Time for another post in the recurring series, What I'd Really Like to Say to People.
Today's post comes from a few weeks ago when I was in Barnes and Noble. It was busy (yay! lots of people in bookstores!) and an African American woman approached the information desk--you know the one located in the center of the store. The employee there was helping an older white man with his request.
"Sure, let me just finish with this gentleman," the employee said in response to the black lady's request for help. But suddenly the black lady exploded.
"Oh! You're helping him because he's white and I'm black! I see! You won't help me because I'm black!" she said at a volume that I considered to be quite high.
That employee, man I give her credit. I would not have known what to say to such a blatantly unwarranted and unseemly claim. But the employee kept her cool and said, "I'm not going to go there. I'll be happy to help you when I'm finished with this customer, who was here first."
The angry black lady walked away, muttering not at all quietly about the injustice of her plight as a black woman not being helped in clear favor of a white man. Here's where I wish I'd stepped up and said something. I really think a lot about color and diversity in my stories, and it bothers me that the default is white for most readers and writers. Color or nationality shouldn't be a big deal. But you know what? I haven't had to really struggle with racism most of my life.
But I do wish I'd stuck up not for the white vs. black thing (which wasn't an actual issue here), but for the correct order of being first in line. The power of queuing, if you will.
"Excuse me," I wish I'd said. "That guy was totally there first. I'm offended that you'd turn it into a race thing."

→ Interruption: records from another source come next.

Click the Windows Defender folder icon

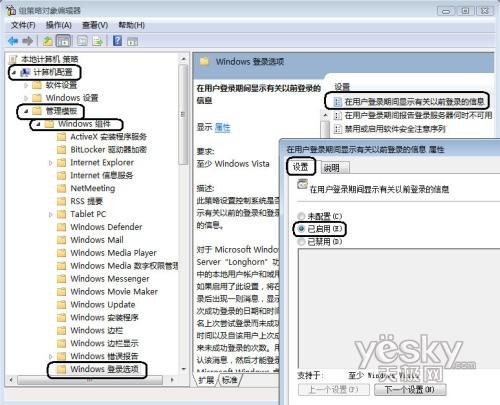[62, 227]
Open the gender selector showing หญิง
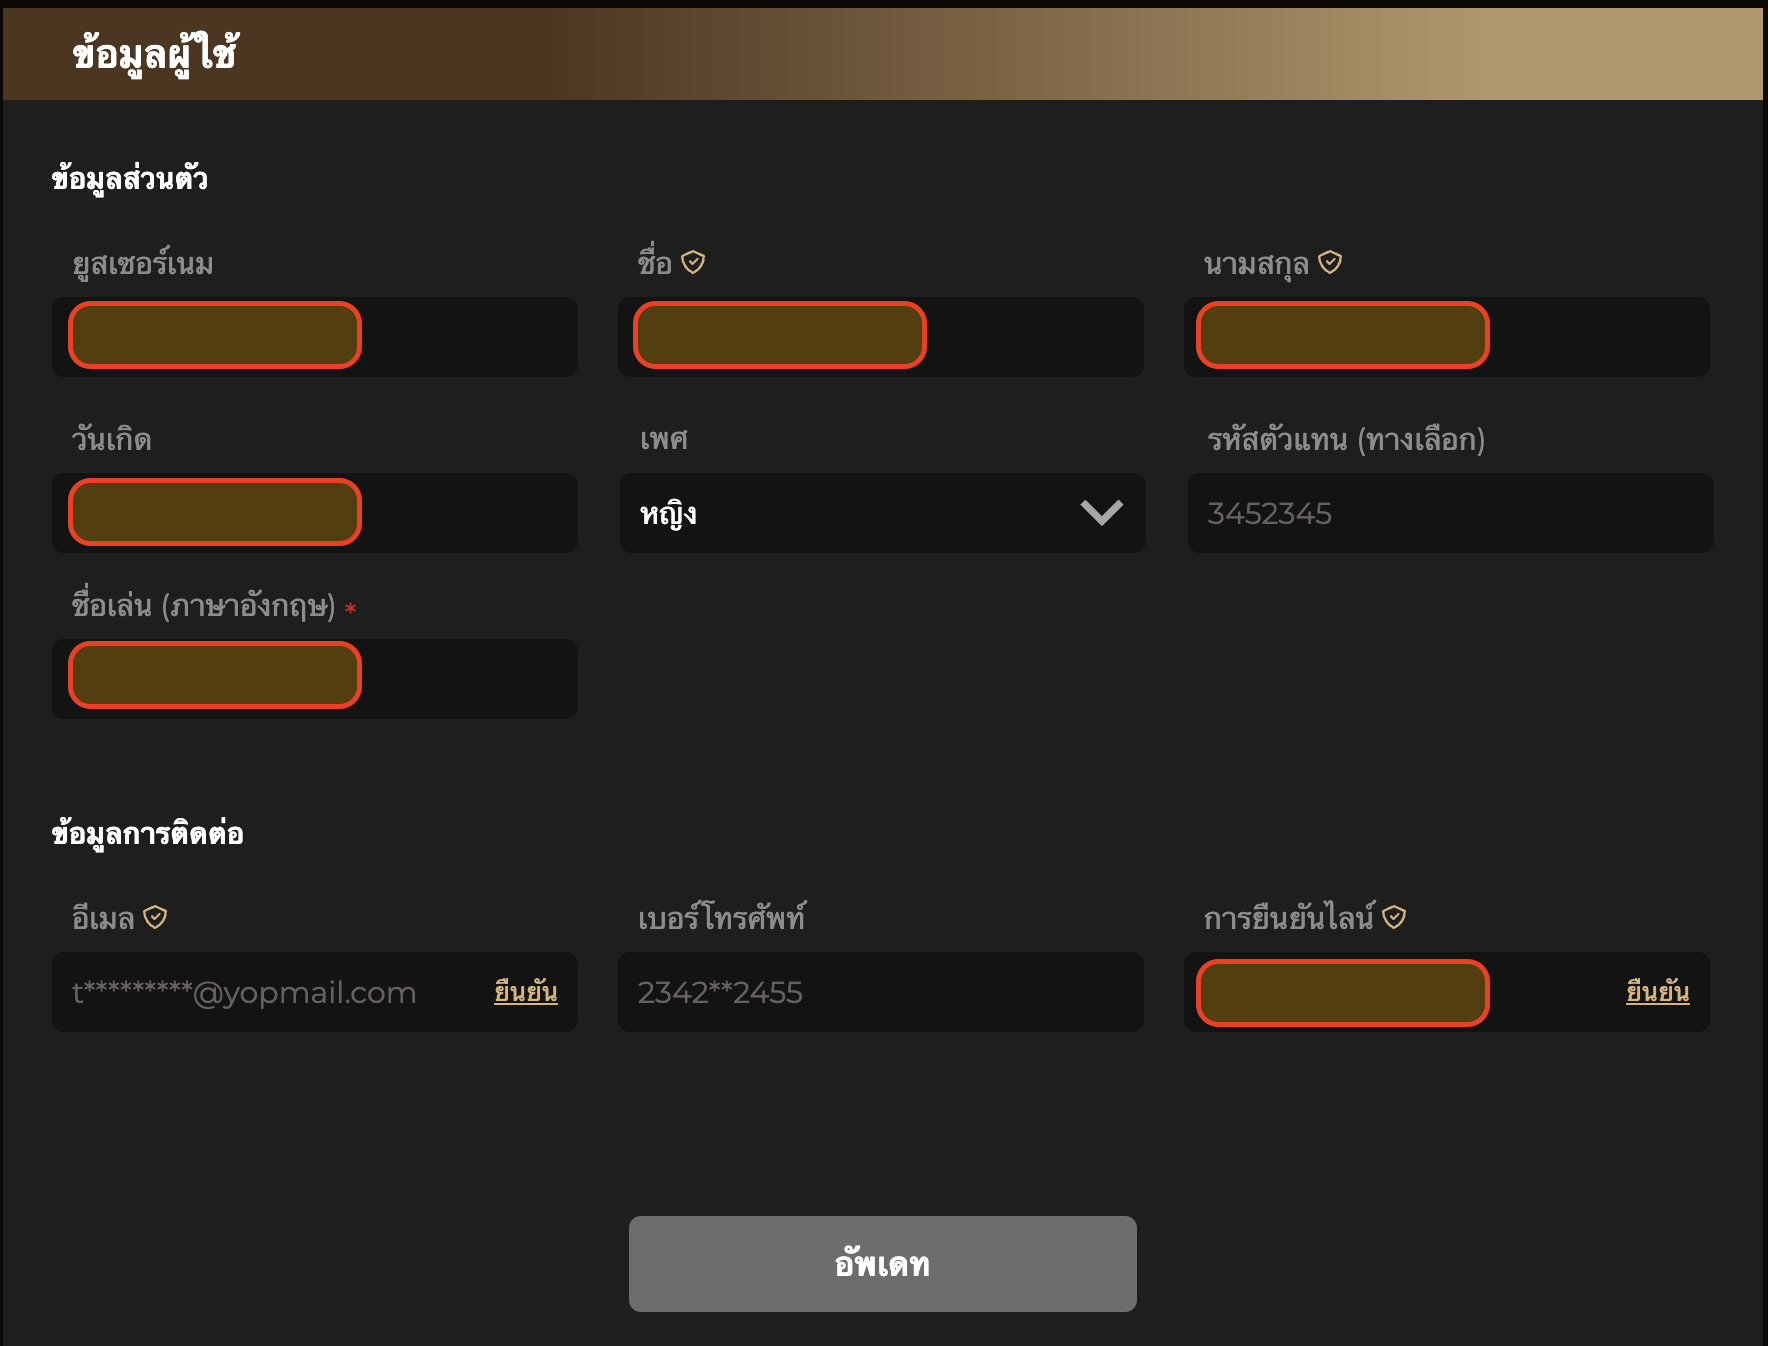The height and width of the screenshot is (1346, 1768). (x=860, y=513)
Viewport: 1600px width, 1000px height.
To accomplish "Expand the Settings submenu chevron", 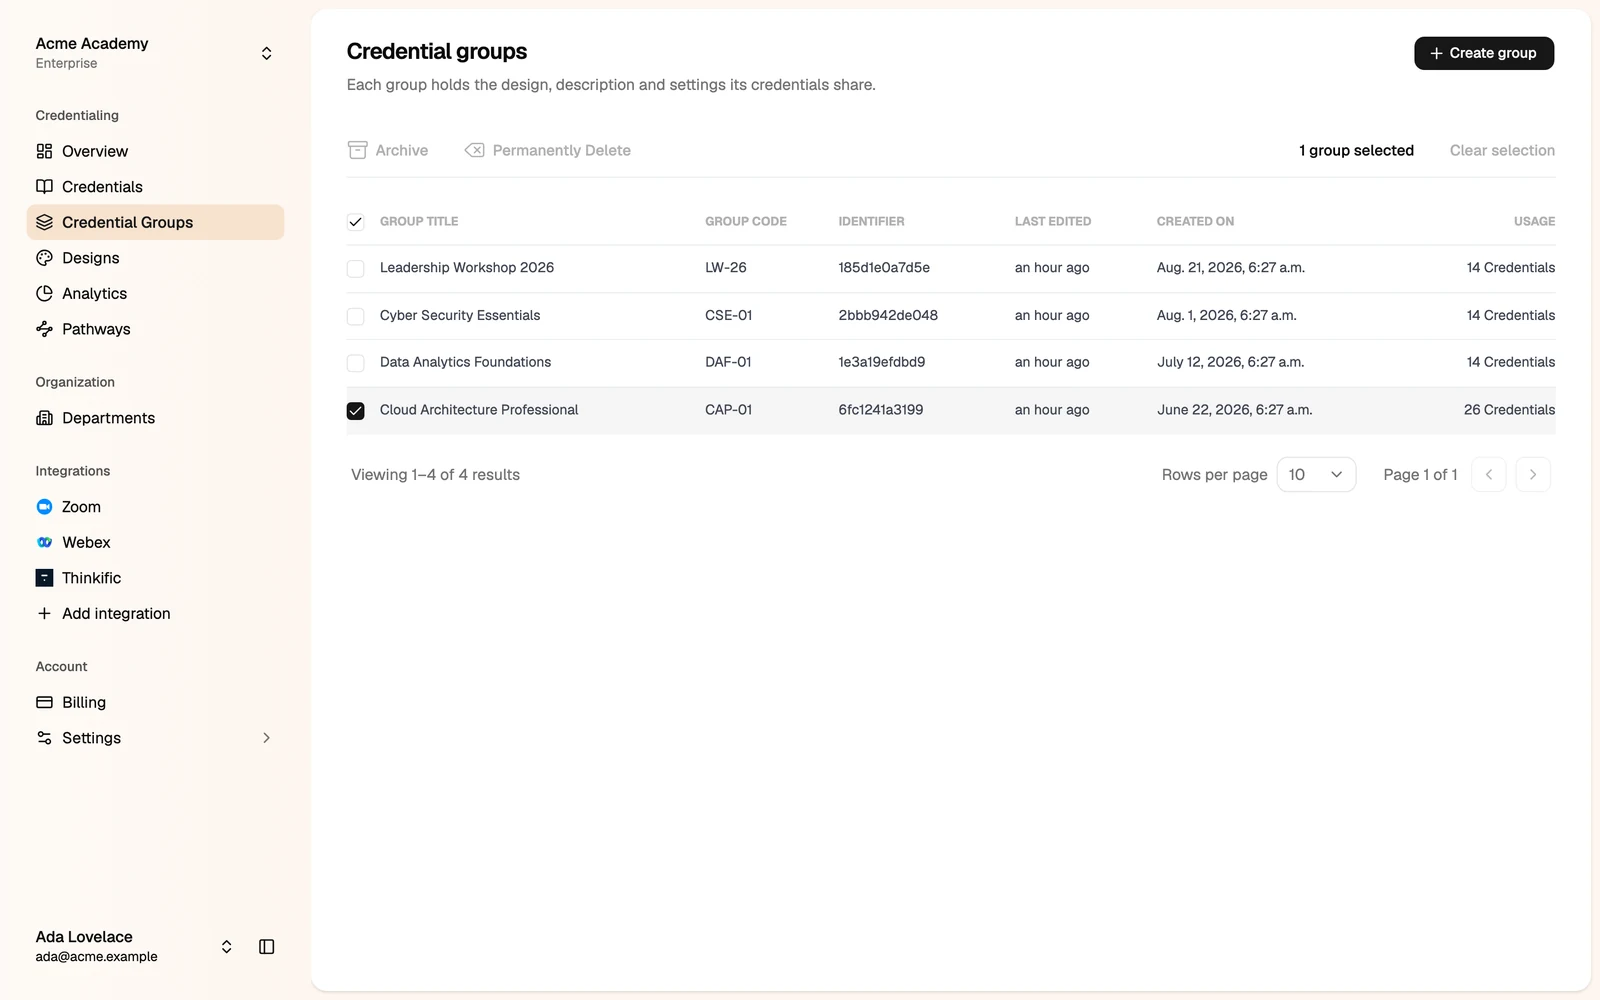I will point(266,738).
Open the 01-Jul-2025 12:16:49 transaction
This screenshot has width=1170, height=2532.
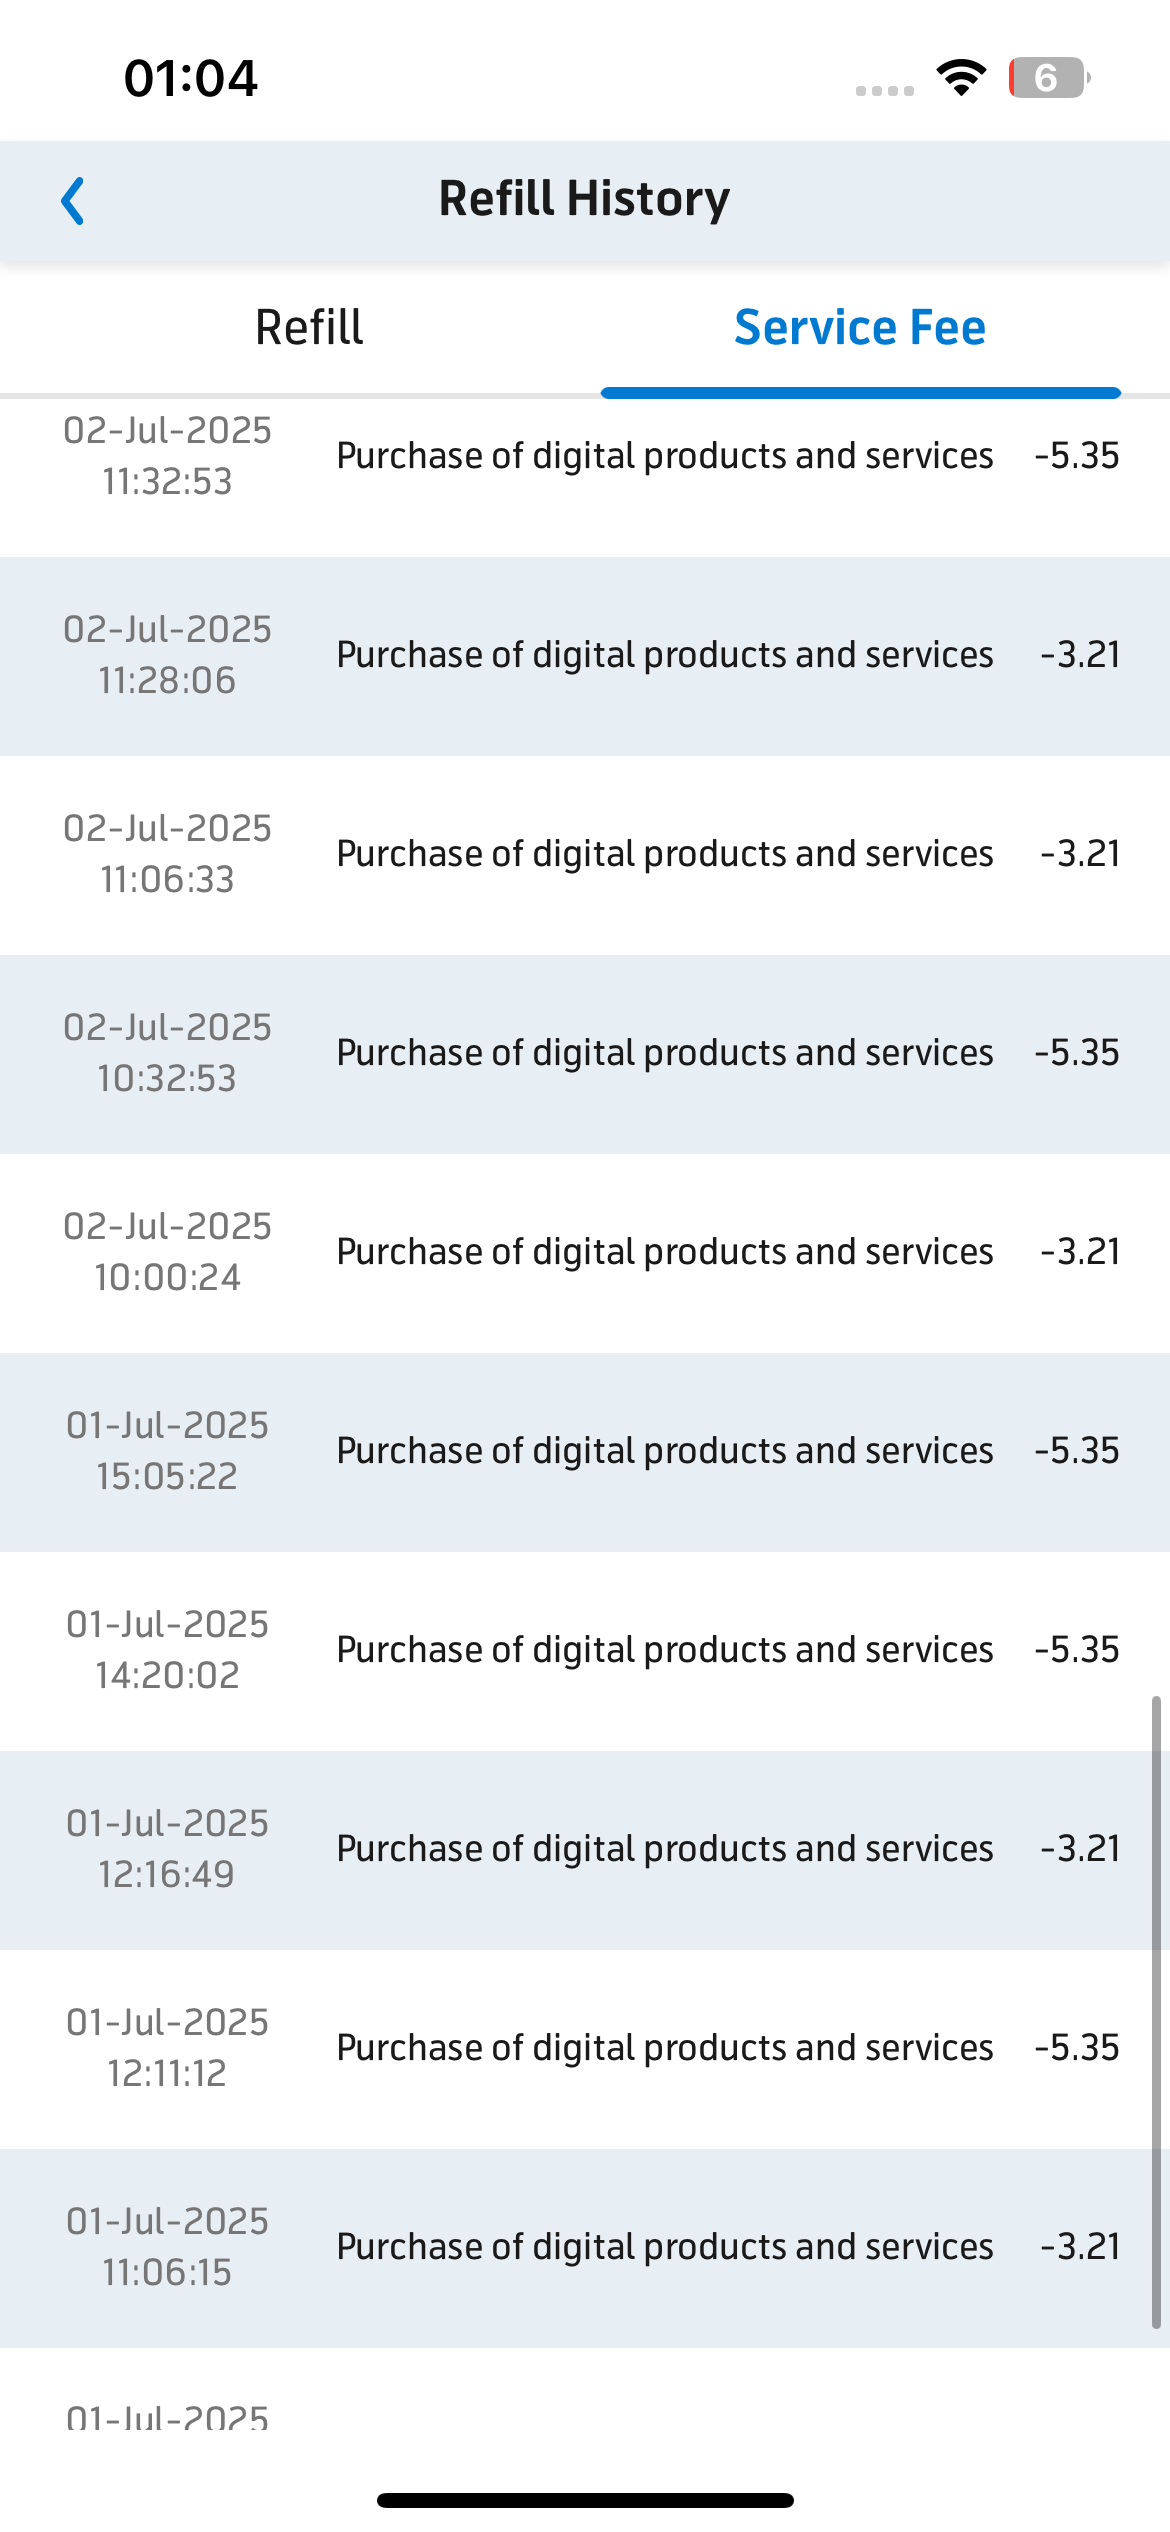coord(585,1850)

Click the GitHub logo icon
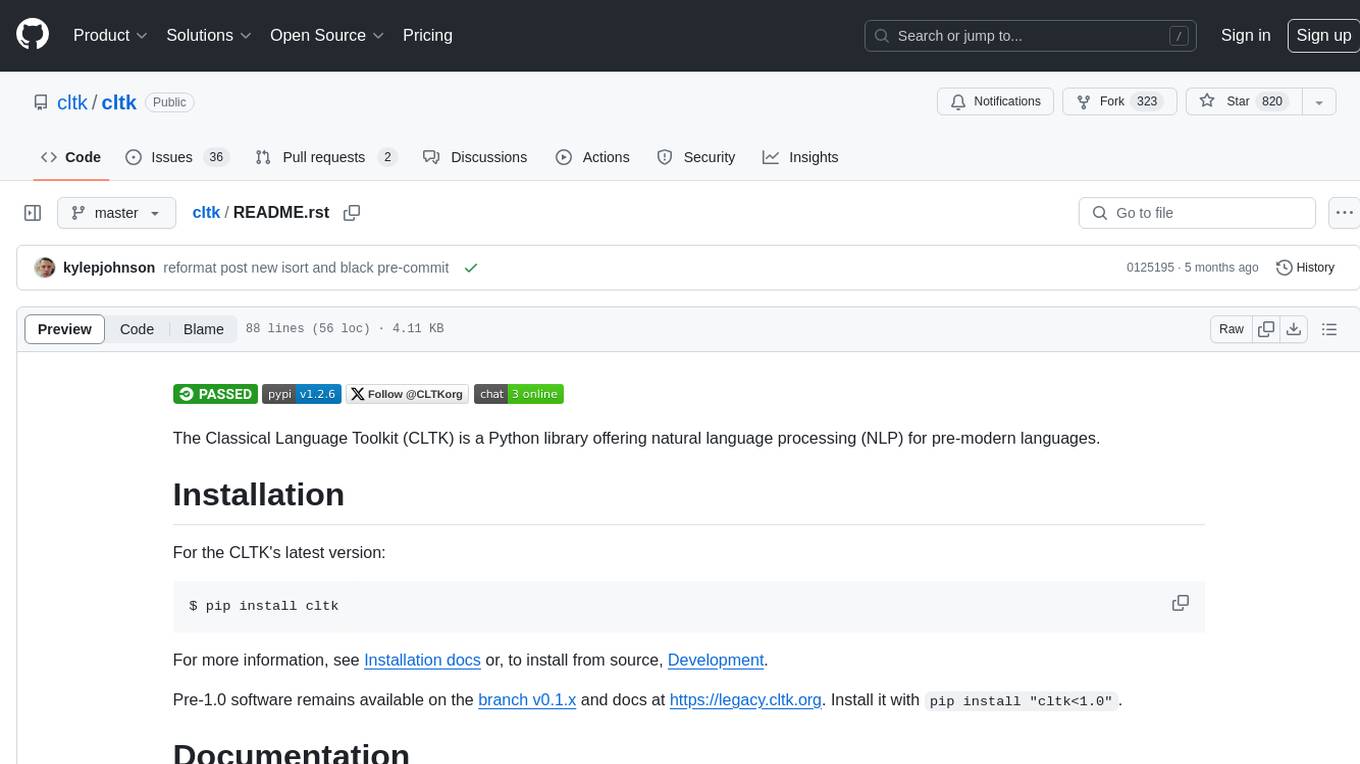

"Screw you!" the black lady might have replied. "She wouldn't serve me because I'm black etc. etc.!"
"NO!" I would shout. "Bad lady! You should have made it into a woman vs. man thing! Make it a sexism thing! What were you thinking! Oh yeah, she'll help the MAN, but what about the lowly woman!"
The lady would stare at me blankly.
"Yeah!" I would shout. "Also, that guy was totally wearing loafers! How dare that employee help someone who wears loafers! What, your sneakers aren't good enough? What kind of place is this?" I would dance around like a monkey, knocking into the bookshelves.
At this point, the lady would walk away, or continue to shout, or hit me over the head with a book--all possible outcomes, which is why in the end I said nothing.
I have loads of these things happen to me--where crazy things happen and I wish I'd spoken up. I push myself to do this in my stories. Speak up! Kick the guy! Do something I wouldn't normally do!
Well, I don't know. But I do feel better now. Happy Monday!